For those unaware I have Cystic Fibrosis which is a disease that effects mainly the lungs and digestive system as well as impacting many other parts of the body. The year after I was diagnosed my dad ran the London marathon which ignited this dream in me to always want to run it. Because of my health I never thought it would be possible. From the age of 8, when I was diagnosed, until I was 18 I was in and out of hospital with some serious lows in my health. I often found myself avoiding things that Cystic Fibrosis put limits on as I was scared of not being able to keep up with everyone else. Then in March 2020 I started taking what I call the ‘miracle drug’ Symkevi and Kalydeco and more recently Kaftrio. It is weird for me that people I have met in the last 4 years have never known the side of me who could get quite that ill. Now I function as a near enough normal person! I always had the worry that I’d never be able to hold down a job because of the amount of time I used to be off ill or at appointments. But now, I can even sometimes forget I’ve got CF! So for some crazy reason after watching my cousin Milo run the marathon last April I decided this was something I fancied giving a shot! So on the 21st of April if you happen to be in London look out for a short girl who might quite possibly be crawling along the ground!
I feel very grateful to have benefited from what all the fundraising has achieved for people with Cystic Fibrosis.

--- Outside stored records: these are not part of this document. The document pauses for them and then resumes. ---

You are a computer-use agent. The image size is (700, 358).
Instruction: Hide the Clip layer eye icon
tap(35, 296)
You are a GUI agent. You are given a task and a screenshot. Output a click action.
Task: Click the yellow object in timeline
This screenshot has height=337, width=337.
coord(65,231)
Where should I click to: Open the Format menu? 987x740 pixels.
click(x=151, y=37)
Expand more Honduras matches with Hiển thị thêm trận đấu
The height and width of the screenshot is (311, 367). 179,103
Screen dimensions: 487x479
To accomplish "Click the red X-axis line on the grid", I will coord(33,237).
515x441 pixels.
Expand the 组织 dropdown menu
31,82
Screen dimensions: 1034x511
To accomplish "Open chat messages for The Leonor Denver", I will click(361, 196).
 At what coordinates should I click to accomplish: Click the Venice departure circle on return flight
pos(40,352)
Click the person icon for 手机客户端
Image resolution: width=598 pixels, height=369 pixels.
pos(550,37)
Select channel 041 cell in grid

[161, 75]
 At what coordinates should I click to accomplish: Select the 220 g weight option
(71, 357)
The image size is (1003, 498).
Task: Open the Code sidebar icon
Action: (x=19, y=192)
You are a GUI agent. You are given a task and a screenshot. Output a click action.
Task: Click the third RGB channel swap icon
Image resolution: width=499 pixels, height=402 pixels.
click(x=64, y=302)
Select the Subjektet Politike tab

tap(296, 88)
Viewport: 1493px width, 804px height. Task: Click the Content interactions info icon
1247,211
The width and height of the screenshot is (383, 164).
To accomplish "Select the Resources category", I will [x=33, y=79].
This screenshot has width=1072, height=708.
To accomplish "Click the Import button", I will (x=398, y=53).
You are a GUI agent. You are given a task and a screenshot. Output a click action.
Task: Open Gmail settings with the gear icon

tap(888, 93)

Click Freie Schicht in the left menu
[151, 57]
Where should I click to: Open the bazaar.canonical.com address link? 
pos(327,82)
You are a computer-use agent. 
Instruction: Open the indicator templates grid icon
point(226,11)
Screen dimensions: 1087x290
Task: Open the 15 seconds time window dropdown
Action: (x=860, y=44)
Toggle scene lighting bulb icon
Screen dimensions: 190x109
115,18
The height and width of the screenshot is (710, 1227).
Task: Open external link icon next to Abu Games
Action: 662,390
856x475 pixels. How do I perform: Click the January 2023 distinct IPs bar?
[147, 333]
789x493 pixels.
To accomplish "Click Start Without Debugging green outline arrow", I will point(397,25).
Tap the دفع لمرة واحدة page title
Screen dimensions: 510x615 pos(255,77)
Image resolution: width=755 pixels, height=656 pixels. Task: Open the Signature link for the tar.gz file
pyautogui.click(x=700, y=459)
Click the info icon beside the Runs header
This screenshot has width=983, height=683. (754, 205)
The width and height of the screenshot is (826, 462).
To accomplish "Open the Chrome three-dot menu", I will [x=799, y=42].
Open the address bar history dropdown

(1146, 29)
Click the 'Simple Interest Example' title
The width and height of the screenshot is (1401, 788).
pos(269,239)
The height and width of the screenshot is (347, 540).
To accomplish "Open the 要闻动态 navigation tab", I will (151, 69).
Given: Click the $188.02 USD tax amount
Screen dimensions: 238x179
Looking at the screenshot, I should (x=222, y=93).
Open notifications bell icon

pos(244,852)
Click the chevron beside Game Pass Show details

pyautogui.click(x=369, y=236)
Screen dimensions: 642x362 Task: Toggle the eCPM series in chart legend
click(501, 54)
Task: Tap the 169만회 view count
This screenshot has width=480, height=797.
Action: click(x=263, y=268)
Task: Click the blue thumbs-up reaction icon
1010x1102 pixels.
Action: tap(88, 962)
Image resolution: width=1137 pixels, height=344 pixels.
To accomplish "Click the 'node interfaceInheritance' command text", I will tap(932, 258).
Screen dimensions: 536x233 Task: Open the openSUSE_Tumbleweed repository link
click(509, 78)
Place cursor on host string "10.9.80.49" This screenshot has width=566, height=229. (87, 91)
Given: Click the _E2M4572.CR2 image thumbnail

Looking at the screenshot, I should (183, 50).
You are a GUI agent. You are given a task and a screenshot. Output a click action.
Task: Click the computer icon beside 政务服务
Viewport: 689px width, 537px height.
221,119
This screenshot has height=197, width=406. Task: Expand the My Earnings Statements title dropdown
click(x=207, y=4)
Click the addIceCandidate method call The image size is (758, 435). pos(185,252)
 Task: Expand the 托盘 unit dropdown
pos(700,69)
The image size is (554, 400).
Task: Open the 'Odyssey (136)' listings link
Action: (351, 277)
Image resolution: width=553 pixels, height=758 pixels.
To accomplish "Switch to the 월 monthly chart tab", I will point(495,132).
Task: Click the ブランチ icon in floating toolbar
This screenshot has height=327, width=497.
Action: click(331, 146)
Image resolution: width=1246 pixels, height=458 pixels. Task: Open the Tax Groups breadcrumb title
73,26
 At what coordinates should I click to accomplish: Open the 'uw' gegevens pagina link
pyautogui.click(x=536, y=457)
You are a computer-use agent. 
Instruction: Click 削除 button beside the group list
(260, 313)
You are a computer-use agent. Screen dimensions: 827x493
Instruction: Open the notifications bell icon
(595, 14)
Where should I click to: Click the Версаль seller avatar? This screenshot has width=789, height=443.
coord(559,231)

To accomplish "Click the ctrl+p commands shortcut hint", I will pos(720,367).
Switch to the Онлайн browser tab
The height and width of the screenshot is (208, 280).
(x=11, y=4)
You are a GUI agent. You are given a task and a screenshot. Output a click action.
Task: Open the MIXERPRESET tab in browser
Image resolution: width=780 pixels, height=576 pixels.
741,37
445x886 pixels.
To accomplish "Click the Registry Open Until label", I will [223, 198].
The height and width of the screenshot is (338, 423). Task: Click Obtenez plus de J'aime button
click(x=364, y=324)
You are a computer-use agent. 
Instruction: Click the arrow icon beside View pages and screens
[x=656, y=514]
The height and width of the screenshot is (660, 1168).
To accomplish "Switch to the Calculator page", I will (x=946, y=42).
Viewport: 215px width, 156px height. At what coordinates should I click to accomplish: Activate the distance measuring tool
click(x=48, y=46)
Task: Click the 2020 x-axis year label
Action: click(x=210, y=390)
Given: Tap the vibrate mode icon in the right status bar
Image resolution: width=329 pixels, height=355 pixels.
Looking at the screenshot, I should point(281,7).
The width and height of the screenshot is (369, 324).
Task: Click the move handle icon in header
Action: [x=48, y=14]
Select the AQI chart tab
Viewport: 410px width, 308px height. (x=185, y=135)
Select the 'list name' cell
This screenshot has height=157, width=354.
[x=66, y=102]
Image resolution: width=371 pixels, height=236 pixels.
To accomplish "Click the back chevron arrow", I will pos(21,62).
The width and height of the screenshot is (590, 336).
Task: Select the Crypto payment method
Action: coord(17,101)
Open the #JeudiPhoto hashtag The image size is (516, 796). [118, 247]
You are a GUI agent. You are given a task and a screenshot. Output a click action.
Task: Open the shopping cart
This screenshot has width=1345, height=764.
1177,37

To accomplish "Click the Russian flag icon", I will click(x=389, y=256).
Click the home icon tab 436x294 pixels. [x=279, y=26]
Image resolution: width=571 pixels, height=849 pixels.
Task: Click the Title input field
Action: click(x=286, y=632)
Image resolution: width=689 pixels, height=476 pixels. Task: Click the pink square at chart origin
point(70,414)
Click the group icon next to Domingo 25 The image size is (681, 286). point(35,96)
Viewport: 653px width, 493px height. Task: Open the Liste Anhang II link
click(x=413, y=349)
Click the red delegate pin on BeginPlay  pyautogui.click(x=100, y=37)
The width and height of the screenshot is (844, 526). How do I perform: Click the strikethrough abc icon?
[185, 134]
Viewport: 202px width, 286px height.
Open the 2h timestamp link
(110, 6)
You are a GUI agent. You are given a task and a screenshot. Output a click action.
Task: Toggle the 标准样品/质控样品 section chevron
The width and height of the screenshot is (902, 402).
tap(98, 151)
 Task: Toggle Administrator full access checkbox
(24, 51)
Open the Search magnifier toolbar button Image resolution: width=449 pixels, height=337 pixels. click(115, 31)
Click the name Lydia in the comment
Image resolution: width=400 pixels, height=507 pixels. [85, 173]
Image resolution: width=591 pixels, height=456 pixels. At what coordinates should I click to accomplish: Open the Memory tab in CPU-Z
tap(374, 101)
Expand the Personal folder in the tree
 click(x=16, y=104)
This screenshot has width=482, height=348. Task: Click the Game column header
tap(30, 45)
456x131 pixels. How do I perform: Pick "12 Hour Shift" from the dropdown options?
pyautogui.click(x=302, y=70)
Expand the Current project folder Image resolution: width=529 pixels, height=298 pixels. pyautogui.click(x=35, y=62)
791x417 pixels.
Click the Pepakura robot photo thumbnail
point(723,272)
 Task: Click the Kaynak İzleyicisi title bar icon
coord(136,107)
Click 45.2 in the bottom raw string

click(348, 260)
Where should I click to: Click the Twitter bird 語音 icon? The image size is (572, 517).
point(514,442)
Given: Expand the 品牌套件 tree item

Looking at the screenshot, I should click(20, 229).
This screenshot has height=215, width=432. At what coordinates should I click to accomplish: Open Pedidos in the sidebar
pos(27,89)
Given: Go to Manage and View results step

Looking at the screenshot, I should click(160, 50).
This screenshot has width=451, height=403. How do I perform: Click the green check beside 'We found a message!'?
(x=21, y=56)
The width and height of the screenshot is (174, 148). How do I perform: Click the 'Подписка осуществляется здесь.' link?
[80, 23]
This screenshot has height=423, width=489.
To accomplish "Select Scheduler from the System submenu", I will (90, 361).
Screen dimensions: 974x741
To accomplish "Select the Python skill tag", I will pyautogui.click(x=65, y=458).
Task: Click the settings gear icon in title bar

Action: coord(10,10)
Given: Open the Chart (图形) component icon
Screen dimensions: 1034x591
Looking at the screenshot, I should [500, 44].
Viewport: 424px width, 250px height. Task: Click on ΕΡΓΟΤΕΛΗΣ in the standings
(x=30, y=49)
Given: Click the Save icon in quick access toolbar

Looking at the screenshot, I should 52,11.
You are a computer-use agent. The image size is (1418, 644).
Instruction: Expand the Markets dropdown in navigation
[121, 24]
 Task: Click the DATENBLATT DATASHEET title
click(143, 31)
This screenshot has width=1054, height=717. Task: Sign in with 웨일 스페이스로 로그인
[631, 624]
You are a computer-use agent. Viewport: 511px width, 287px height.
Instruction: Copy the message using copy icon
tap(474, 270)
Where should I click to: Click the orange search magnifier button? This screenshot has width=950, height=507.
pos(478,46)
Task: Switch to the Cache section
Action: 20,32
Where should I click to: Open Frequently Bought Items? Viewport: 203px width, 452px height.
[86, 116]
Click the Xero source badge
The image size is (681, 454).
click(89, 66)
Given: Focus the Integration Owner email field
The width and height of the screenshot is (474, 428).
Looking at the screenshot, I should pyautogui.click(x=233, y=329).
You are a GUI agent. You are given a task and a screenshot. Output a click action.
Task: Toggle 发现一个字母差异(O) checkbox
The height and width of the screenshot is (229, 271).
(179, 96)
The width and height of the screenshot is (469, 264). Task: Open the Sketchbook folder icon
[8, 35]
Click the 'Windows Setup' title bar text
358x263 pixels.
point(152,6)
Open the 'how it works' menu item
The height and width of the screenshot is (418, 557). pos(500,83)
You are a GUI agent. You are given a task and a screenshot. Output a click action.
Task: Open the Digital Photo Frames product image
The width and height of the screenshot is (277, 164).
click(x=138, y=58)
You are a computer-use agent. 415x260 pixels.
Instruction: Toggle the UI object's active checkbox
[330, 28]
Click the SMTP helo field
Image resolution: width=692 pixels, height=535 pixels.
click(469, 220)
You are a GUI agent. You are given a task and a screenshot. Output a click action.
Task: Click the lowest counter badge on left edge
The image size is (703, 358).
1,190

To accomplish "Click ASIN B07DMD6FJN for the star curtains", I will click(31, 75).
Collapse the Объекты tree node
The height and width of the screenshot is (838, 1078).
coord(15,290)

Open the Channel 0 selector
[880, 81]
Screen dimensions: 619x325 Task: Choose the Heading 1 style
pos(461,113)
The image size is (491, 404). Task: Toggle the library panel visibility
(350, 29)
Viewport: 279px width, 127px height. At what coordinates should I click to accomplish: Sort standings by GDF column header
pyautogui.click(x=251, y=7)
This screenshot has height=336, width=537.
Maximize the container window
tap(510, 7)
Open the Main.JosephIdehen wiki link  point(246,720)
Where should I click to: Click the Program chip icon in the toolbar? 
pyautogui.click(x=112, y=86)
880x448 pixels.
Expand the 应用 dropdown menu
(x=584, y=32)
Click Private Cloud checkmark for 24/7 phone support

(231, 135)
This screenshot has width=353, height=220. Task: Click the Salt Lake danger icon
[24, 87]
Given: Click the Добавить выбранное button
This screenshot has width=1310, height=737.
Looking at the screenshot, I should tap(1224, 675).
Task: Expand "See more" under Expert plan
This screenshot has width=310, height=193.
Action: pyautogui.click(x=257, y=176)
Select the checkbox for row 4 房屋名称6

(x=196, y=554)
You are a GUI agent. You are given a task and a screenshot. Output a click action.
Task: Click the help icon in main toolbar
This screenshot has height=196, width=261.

However, this miracle drug doesn’t work for everyone with CF, and there is still no cure which is why it is so important to continue raising money and awareness, in the hope that one day everyone with CF can have the chance to feel the same way I do and run the marathon if they fancy (or are crazy enough)!!
Any support would be greatly appreciated whether that be donations, cheering me on in London or spreading the word ! I’d also like to say thank you to those who have/will have to put up with me making running the marathon my only personality trait !
P.s can I also mention the biggest wild card of 2024 which is my brother Charlie running the Leeds half, further proving CF ain’t got nothing on us Summerleys!!!